_Task brief:_ Look in the material below for the line holding "Image resolution: width=975". Set it down exactly, with each later line up to and including the line holding "Task: Open the دستورالعمل‌ها tab".

_Material for the task:_
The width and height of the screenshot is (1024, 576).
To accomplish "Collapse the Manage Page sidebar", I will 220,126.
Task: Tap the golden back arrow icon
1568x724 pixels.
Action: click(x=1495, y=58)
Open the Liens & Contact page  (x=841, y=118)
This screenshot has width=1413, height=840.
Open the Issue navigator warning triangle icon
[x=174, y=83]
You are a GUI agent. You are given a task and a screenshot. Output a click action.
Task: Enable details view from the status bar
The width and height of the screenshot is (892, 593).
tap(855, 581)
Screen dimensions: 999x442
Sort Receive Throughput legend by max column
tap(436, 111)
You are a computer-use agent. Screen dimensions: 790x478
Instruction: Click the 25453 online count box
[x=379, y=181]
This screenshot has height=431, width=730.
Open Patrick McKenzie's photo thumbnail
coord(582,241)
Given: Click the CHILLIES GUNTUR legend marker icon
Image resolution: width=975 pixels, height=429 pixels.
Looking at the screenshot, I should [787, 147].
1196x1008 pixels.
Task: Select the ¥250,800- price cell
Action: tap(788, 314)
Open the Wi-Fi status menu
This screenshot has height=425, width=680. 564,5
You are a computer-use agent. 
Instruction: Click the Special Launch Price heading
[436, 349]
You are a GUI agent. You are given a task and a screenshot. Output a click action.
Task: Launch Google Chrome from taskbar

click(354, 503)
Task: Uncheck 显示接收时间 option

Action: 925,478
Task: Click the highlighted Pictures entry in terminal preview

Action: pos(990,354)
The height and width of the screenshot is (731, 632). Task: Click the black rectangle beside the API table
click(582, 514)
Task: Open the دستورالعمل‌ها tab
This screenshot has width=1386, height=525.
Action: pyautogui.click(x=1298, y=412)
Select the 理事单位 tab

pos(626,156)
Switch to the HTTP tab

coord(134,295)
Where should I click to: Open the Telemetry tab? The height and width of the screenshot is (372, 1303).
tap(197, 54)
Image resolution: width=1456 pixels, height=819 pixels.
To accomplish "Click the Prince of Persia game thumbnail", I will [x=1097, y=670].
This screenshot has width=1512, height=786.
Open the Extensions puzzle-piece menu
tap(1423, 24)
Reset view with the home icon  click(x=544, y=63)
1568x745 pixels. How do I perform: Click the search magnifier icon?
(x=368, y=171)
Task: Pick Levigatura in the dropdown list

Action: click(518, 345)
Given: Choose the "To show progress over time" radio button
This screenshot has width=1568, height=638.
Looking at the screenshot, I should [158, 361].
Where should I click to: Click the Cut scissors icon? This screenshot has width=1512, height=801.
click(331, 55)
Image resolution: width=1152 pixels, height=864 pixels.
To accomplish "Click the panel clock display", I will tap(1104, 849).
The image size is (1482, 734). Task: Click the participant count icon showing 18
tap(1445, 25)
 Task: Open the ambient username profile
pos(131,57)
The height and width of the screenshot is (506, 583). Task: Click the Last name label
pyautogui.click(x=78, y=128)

_Answer for the task:_
Image resolution: width=975 pixels, height=429 pixels.
Looking at the screenshot, I should [787, 147].
1196x1008 pixels.
Task: Select the ¥250,800- price cell
Action: tap(788, 314)
Open the Wi-Fi status menu
This screenshot has height=425, width=680. 564,5
You are a computer-use agent. 
Instruction: Click the Special Launch Price heading
[436, 349]
You are a GUI agent. You are given a task and a screenshot. Output a click action.
Task: Launch Google Chrome from taskbar

click(354, 503)
Task: Uncheck 显示接收时间 option

Action: 925,478
Task: Click the highlighted Pictures entry in terminal preview

Action: pos(990,354)
The height and width of the screenshot is (731, 632). Task: Click the black rectangle beside the API table
click(582, 514)
Task: Open the دستورالعمل‌ها tab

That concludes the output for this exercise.